This week marks the one year anniversary of people[PLACES]spaces. To kick off the celebration of this milestone, we’re taking a look back at where we’ve been in this past year.
I started people[PLACES]spaces based on the premise that too often conversations about architecture and design focus exclusively on the object, ignoring the people who interact with it. The title borrows loosely from a sociological concept that a “place” is a space activated by people. We try to keep that framework in mind in the stories we tell about cities, buildings, and objects. Sometimes the design conversation is literal, as we talk about the style and form of a building or a park. Other times we take a much broader interpretation of design and urbanism, as in our voter guide series.
people[PLACES]spaces launched with just three stories: a rant about the renovations (and specifically the stolen pedestrian space) at what used to be the tallest building in Los Angeles; a discussion of the future of downtown L.A.’s Pershing Square; and even a collection of photos of an art installation of giant inflatable rabbits.
Even this design-focused blog could not escape the ubiquity of politics in 2016, especially as it became clear that voters in Los Angeles would be facing a number of ballot initiatives that would shape the future of our city. Much of the fall was focused on our voter guide posts, in which we addressed every state, county, and city proposition on the ballot in L.A. Although many of the ballot measures did not directly impact the form of the city, all of them should be important to the people living in the city. Thanks to L.A.’s unusual schedule for municipal elections, Measure S on the March 2017 city ballot, once again gave voters the potential to radically change the future form of the city. So we spent much of the beginning of this year focused on the dangers of that extreme anti-growth measure.

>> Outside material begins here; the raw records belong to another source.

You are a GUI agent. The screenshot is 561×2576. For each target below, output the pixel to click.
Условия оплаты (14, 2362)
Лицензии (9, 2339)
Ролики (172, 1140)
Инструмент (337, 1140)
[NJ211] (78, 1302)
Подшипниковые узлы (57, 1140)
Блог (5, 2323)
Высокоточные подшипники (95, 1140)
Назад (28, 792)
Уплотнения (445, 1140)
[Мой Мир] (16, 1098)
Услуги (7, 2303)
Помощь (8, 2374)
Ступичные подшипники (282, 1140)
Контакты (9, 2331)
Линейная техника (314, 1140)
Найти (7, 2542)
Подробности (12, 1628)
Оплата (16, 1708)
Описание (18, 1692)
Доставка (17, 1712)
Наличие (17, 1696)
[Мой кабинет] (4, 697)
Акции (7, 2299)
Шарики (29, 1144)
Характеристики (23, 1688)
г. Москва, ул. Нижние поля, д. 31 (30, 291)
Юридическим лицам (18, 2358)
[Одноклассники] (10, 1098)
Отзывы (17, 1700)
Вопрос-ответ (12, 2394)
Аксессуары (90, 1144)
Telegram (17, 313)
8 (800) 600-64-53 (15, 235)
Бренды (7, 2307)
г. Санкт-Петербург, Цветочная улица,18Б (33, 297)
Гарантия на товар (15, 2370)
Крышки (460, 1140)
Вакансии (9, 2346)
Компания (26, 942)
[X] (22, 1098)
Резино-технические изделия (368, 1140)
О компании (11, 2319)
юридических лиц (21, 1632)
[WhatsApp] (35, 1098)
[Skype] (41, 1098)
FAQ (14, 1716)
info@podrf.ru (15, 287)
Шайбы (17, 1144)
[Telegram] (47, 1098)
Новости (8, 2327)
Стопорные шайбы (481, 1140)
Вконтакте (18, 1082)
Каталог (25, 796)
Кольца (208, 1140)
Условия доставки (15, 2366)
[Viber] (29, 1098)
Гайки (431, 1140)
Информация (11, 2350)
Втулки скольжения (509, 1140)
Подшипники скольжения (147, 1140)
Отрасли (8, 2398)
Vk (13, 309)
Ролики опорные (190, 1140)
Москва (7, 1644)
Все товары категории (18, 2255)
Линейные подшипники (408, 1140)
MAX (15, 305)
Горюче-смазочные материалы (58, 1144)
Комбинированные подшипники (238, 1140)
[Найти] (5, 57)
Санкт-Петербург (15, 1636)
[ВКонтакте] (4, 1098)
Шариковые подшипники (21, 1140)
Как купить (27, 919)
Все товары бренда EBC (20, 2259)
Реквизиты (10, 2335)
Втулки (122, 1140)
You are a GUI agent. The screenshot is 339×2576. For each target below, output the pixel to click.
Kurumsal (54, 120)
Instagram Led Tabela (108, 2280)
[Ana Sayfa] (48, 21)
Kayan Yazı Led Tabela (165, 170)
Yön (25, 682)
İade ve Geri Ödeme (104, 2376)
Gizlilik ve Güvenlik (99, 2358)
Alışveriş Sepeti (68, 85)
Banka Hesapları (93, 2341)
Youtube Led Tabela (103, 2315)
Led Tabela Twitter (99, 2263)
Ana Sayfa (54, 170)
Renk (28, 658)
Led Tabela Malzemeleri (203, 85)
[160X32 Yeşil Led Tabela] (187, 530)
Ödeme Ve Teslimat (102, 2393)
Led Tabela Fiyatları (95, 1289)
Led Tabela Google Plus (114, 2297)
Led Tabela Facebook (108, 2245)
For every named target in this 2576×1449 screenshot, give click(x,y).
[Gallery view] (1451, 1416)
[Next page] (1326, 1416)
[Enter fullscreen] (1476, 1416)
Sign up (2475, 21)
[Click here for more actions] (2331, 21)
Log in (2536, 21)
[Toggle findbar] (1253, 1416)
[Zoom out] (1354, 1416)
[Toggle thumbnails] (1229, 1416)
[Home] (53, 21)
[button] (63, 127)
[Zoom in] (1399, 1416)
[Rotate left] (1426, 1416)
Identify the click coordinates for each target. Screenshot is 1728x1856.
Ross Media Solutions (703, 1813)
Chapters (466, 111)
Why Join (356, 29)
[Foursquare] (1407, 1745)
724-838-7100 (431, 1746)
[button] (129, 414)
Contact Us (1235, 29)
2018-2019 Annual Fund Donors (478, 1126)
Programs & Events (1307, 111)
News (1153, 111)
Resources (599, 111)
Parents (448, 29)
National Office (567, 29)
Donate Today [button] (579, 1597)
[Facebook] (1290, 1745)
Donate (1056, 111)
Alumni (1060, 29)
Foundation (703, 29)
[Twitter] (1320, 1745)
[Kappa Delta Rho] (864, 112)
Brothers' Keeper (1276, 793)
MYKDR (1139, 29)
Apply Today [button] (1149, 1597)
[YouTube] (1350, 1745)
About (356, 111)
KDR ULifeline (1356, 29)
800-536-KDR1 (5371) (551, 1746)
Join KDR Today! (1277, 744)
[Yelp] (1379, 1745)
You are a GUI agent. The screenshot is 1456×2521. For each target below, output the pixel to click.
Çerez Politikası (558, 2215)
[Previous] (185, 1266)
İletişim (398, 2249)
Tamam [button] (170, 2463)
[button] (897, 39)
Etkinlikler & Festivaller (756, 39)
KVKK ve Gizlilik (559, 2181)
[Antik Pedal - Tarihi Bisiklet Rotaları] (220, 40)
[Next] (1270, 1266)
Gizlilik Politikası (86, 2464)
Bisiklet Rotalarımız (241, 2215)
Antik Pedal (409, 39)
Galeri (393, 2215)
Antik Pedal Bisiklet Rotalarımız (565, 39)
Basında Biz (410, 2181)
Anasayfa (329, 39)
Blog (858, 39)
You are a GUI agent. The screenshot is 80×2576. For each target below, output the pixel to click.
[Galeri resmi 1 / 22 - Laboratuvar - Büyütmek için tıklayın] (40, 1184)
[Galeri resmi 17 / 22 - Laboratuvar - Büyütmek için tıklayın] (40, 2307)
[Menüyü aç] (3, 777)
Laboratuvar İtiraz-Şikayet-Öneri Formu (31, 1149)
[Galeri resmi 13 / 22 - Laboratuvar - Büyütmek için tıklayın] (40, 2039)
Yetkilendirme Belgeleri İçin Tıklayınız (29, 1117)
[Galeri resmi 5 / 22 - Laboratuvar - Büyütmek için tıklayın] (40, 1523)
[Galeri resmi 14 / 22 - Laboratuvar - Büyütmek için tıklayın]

The challenge of researching and writing endorsements is that the voters do not always agree with your assessments. But I am very proud to say that in both the November and March elections Los Angeles voters expressed their strong support for a growing and more inclusive city that believes in expanding public transit, improving and growing park space, and funding housing and support services for the city’s homeless population.
Luckily, it hasn’t all been serious political issues. Interspersed over the past year was a series of stories in and around Washington, DC, including the ICEBERGS installation by James Corner Field Operations at the National Building Museum, an appreciation for one of U.S.’s most unloved airports, and the problematic ways we tell our nation’s history through the lens of George Washington’s Mount Vernon estate. (Okay, that last one was pretty political.) Though most of our stories are local to Los Angeles, we even reached as far afield as Rio de Janeiro, for some reflections on how the city was portrayed as the Olympics host.
We’ve looked at design from beginning (with a story about Peter Zumthor’s renderings for LACMA), to end (with a story about the potential demolition of the beloved Amoeba Music store in Hollywood). We’ve talked about online advertising (support your favorite websites by supporting their advertising!) and holiday decorations.
We’ve talked about what happens to a city’s infrastructure when 750,000 people gather to make their voices heard, what happens when planners don’t think about how people actually use the city’s infrastructure, and what happens when we put profits over people.
More recently we’ve launched our new First Impressions series, which tries to bring a new perspective to the traditional “architecture review” format. We believe that it’s impossible to pass a final judgement on a place before it is even open to the public, so we have approached our stories on the new Los Angeles State Historic Park and Wilshire Grand Center as beginning of a conversation. We look forward to observing these places over the months and years to come, and reporting back about how they grow and change over time.
For a website dedicated to design, architecture, and urbanism, we have covered a broad range of topics in a relatively short span. As we move forward we plan to continue to expand the conversation about design in our focus on the human dimension of our built environment. We look forward to many more years of people[PLACES]spaces.